* TEXT SHOWN
15. A hand-held power tool as defined in claim 14, wherein the
hand-held power tool is configured as an angle grinder.
Description
CROSS-REFERENCE TO A RELATED APPLICATION
[0001] The invention described and claimed hereinbelow is also
described in German Patent Application DE 10 2007 037 047.6 filed
on Aug. 6, 2007. This German Patent Application, whose subject
matter is incorporated here by reference, provides the basis for a
claim of priority of invention under 35 U.S.C. 119(a)-(d).
BACKGROUND OF THE INVENTION
[0002] The present invention is directed to an auxiliary handle
device.
[0003] An auxiliary handle device for a hand-held power with an
auxiliary handle and a damping unit is already known.
SUMMARY OF THE INVENTION
[0004] The present invention is directed to an auxiliary handle
device, in particular for a hand-held power tool, with an auxiliary
handle and a damping unit.
[0005] It is provided that the damping unit includes a rotation
unit with at least one rotation element that is designed to rotate
about at least one rotation axis. In this context, an "auxiliary
handle" is understood to be a region and/or a component and/or an
element provided for placement--and enclosing, in particular--by
one or two hands of an operator for guiding a hand-held power tool
using an auxiliary handle device, and which is capable of being
attached to the hand-held power tool in an auxiliary manner,
adjacent to a further handle, in particular the main handle, the
auxiliary handle device being located on the side of the hand-held
power tool, and/or being capable of being removed from the
hand-held power tool by an operator without the use of tools,
and/or being located in a front region of the hand-held power tool
close to the tool, and/or the auxiliary handle is designed in the
shape of a rod.

* GOAL
Summarize the patent excerpt above in two sentences.

[Rows showing where targets appear]
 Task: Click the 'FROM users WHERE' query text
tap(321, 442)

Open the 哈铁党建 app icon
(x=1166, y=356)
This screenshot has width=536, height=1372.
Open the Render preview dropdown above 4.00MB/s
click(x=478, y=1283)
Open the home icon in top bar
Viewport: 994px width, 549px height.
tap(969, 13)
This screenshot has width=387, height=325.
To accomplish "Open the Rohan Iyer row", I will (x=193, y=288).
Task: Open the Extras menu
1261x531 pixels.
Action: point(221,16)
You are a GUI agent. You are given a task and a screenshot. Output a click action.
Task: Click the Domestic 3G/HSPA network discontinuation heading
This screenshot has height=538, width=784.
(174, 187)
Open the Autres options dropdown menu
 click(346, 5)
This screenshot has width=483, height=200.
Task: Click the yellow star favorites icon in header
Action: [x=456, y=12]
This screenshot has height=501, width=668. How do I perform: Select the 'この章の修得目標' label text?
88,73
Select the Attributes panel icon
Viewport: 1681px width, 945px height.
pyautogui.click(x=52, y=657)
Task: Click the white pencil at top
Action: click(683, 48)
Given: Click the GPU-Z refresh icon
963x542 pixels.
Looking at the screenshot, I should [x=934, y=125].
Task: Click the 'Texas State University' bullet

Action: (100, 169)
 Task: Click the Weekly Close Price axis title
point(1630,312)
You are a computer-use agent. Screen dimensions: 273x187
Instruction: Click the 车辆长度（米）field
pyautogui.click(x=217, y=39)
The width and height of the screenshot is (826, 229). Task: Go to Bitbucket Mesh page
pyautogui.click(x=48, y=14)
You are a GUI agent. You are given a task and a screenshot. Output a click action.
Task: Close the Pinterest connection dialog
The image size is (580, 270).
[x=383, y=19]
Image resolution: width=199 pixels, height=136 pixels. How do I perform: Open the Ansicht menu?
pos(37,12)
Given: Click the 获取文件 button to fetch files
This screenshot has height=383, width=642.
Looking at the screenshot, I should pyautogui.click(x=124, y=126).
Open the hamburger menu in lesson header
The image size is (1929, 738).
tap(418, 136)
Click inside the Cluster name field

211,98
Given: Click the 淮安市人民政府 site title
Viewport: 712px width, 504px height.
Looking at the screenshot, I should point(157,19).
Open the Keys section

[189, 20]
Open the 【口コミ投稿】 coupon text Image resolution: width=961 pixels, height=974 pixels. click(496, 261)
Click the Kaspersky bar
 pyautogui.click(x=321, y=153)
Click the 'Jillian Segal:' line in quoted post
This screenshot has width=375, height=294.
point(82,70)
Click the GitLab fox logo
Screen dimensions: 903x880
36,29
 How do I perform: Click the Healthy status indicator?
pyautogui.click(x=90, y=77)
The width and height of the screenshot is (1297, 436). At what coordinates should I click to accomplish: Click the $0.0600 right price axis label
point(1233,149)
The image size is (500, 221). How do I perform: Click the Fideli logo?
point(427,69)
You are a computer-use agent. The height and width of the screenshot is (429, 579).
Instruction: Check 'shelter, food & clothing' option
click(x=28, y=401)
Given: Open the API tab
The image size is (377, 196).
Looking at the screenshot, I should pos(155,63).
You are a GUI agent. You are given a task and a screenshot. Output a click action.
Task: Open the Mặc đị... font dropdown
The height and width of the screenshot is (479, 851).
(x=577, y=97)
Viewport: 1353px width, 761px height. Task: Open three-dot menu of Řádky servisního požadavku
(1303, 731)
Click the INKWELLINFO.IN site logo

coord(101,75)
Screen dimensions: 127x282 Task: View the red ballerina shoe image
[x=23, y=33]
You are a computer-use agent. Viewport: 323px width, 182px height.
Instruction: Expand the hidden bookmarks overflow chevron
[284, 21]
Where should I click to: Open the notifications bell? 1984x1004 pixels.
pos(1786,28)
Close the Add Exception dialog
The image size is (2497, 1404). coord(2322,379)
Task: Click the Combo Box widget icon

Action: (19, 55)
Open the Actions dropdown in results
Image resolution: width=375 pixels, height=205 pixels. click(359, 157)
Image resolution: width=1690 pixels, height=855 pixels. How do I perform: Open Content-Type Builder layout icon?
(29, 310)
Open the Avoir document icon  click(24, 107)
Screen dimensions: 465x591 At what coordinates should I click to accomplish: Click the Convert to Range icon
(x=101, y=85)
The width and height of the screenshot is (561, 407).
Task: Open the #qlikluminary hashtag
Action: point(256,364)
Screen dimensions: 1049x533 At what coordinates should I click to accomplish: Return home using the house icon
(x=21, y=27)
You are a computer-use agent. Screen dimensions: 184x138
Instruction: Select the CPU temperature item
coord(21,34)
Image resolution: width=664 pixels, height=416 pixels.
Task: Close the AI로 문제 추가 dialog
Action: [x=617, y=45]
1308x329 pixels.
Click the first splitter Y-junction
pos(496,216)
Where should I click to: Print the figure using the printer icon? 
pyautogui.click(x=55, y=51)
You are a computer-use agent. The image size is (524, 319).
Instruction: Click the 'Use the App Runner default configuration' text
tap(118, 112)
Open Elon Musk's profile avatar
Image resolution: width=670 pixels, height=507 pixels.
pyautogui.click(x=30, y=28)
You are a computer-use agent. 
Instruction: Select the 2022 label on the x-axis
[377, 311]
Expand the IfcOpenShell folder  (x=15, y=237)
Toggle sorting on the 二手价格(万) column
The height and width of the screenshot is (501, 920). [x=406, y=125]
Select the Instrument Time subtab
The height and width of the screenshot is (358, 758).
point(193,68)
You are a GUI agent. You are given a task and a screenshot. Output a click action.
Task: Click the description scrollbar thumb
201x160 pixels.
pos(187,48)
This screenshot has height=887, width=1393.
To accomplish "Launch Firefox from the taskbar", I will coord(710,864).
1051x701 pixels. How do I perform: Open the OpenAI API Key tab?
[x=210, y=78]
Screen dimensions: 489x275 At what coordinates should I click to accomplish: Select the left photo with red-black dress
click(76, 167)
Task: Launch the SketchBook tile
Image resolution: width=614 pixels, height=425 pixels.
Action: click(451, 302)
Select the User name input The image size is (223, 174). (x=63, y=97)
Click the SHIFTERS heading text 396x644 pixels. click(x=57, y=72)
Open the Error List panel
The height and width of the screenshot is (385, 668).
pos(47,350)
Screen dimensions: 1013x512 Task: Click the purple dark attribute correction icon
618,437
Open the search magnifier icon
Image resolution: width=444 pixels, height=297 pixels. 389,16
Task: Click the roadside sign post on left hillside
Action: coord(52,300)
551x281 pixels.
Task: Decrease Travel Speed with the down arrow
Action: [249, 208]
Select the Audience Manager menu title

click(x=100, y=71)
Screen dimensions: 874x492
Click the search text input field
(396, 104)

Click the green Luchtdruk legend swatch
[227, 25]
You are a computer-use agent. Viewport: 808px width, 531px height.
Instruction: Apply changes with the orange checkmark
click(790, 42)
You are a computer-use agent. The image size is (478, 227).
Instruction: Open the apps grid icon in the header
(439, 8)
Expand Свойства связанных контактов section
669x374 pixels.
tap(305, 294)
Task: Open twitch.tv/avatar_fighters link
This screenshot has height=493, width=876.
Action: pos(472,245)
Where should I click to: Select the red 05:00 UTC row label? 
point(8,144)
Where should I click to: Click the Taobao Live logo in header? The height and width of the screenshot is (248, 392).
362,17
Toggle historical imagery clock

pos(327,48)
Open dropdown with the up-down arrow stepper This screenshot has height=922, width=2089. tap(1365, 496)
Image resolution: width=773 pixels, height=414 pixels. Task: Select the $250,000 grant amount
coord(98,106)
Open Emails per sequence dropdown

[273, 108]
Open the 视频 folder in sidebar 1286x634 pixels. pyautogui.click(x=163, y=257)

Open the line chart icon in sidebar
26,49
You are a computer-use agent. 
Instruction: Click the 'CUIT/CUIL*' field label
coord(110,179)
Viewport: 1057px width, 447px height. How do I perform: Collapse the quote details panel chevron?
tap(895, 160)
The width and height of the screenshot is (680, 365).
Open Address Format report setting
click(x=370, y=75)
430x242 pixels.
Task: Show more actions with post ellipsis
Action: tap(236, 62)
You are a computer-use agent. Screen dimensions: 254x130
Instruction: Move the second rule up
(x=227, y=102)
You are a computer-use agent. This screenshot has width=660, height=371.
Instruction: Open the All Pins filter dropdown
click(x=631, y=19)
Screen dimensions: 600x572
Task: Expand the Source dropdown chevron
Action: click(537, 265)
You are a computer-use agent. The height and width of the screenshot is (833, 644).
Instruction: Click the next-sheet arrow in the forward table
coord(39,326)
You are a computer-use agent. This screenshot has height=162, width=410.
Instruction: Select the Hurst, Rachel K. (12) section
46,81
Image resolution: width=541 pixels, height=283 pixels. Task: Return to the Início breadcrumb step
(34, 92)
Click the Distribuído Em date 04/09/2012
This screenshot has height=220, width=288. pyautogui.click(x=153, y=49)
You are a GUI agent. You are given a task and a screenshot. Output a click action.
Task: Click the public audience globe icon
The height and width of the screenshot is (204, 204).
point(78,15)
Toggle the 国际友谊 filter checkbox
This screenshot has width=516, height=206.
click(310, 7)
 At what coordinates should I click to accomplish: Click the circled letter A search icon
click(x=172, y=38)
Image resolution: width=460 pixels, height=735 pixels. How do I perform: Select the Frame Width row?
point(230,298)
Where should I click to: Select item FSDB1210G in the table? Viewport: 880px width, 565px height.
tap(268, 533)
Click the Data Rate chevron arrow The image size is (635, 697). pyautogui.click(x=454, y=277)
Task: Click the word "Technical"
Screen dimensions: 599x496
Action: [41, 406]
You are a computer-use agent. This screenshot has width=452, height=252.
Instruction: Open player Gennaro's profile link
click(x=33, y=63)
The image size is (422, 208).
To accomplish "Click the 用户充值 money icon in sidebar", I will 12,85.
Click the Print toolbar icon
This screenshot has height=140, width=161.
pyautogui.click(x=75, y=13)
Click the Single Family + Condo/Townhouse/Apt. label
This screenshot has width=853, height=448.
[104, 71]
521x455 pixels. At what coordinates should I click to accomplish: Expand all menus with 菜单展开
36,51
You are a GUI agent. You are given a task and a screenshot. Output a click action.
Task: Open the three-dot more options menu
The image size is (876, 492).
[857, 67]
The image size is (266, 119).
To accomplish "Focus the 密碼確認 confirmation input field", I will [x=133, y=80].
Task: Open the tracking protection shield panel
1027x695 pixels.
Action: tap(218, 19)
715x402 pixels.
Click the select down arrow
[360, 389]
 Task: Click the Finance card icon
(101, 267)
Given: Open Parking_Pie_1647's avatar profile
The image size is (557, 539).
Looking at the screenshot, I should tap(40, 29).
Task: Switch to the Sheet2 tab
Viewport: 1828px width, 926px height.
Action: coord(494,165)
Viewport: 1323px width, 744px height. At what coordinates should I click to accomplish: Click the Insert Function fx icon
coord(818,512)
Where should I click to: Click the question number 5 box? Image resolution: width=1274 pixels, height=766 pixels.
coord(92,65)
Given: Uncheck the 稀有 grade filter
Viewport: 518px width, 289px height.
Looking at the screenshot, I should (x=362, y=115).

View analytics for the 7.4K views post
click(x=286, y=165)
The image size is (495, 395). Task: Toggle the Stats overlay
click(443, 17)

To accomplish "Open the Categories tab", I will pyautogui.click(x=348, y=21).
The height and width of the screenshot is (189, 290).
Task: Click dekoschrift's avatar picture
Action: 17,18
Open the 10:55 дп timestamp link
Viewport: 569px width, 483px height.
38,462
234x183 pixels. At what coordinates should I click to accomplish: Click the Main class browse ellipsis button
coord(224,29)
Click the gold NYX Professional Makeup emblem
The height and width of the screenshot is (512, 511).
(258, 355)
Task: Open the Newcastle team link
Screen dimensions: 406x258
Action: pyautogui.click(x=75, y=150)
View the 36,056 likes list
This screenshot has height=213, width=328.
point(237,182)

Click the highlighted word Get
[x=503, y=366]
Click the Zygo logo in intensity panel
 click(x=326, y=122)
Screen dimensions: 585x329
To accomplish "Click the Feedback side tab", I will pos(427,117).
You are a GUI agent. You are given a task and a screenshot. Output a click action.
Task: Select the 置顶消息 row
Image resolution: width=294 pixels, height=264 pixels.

* TASK RESULT
The invention is an auxiliary handle device, in particular for a hand-held power tool, with an auxiliary handle and a damping unit. The damping unit includes a rotation unit with at least one rotation element designed to rotate about at least one rotation axis, and the auxiliary handle is defined as a region, component, or element that one or two of an operator's hands are placed on to guide the tool and that can be attached next to a further handle, in particular the main handle.